#### EXERCISE DESCRIPTION:
Extract the complete data exactly as given.

Top of AVAILABLE DATA

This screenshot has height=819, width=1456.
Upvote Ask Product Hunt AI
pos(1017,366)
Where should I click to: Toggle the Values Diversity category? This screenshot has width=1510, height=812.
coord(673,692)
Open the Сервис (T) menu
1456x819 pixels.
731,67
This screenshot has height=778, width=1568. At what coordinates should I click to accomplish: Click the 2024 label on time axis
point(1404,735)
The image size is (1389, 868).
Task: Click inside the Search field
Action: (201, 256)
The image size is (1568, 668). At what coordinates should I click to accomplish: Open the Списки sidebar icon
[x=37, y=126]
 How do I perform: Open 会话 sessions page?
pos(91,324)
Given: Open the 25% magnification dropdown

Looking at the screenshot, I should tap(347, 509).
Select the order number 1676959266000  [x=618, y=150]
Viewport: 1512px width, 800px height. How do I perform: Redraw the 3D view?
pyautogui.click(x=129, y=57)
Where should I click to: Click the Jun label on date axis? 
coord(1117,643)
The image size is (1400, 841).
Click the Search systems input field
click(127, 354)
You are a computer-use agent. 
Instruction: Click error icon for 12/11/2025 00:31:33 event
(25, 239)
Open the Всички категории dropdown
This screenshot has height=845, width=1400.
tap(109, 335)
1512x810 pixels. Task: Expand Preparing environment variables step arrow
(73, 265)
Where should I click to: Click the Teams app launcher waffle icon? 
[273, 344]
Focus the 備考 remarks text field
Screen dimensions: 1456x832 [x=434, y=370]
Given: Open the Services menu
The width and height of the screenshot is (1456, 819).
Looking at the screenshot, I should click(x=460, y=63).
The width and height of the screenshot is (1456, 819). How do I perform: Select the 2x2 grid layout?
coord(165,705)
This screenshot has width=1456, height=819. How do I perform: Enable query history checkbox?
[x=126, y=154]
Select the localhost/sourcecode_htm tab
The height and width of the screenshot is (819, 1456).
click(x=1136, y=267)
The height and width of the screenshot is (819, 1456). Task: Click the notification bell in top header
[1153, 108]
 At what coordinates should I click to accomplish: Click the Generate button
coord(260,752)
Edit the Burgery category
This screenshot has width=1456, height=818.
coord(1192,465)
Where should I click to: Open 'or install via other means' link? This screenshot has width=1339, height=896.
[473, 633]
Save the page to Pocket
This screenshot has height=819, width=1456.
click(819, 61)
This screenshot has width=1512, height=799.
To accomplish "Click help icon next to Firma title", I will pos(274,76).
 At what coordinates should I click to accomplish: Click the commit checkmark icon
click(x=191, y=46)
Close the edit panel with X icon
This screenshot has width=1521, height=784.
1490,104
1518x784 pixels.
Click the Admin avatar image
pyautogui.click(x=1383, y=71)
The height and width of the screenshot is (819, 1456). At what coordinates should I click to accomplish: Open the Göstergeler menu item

Bottom of AVAILABLE DATA

#### RESULT OF THE TASK:
This screenshot has height=819, width=1456.
Upvote Ask Product Hunt AI
pos(1017,366)
Where should I click to: Toggle the Values Diversity category? This screenshot has width=1510, height=812.
coord(673,692)
Open the Сервис (T) menu
1456x819 pixels.
731,67
This screenshot has height=778, width=1568. At what coordinates should I click to accomplish: Click the 2024 label on time axis
point(1404,735)
The image size is (1389, 868).
Task: Click inside the Search field
Action: (201, 256)
The image size is (1568, 668). At what coordinates should I click to accomplish: Open the Списки sidebar icon
[x=37, y=126]
 How do I perform: Open 会话 sessions page?
pos(91,324)
Given: Open the 25% magnification dropdown

Looking at the screenshot, I should tap(347, 509).
Select the order number 1676959266000  [x=618, y=150]
Viewport: 1512px width, 800px height. How do I perform: Redraw the 3D view?
pyautogui.click(x=129, y=57)
Where should I click to: Click the Jun label on date axis? 
coord(1117,643)
The image size is (1400, 841).
Click the Search systems input field
click(127, 354)
You are a computer-use agent. 
Instruction: Click error icon for 12/11/2025 00:31:33 event
(25, 239)
Open the Всички категории dropdown
This screenshot has height=845, width=1400.
tap(109, 335)
1512x810 pixels. Task: Expand Preparing environment variables step arrow
(73, 265)
Where should I click to: Click the Teams app launcher waffle icon? 
[273, 344]
Focus the 備考 remarks text field
Screen dimensions: 1456x832 [x=434, y=370]
Given: Open the Services menu
The width and height of the screenshot is (1456, 819).
Looking at the screenshot, I should click(x=460, y=63).
The width and height of the screenshot is (1456, 819). How do I perform: Select the 2x2 grid layout?
coord(165,705)
This screenshot has width=1456, height=819. How do I perform: Enable query history checkbox?
[x=126, y=154]
Select the localhost/sourcecode_htm tab
The height and width of the screenshot is (819, 1456).
click(x=1136, y=267)
The height and width of the screenshot is (819, 1456). Task: Click the notification bell in top header
[1153, 108]
 At what coordinates should I click to accomplish: Click the Generate button
coord(260,752)
Edit the Burgery category
This screenshot has width=1456, height=818.
coord(1192,465)
Where should I click to: Open 'or install via other means' link? This screenshot has width=1339, height=896.
[473, 633]
Save the page to Pocket
This screenshot has height=819, width=1456.
click(819, 61)
This screenshot has width=1512, height=799.
To accomplish "Click help icon next to Firma title", I will pos(274,76).
 At what coordinates should I click to accomplish: Click the commit checkmark icon
click(x=191, y=46)
Close the edit panel with X icon
This screenshot has width=1521, height=784.
1490,104
1518x784 pixels.
Click the Admin avatar image
pyautogui.click(x=1383, y=71)
The height and width of the screenshot is (819, 1456). At what coordinates should I click to accomplish: Open the Göstergeler menu item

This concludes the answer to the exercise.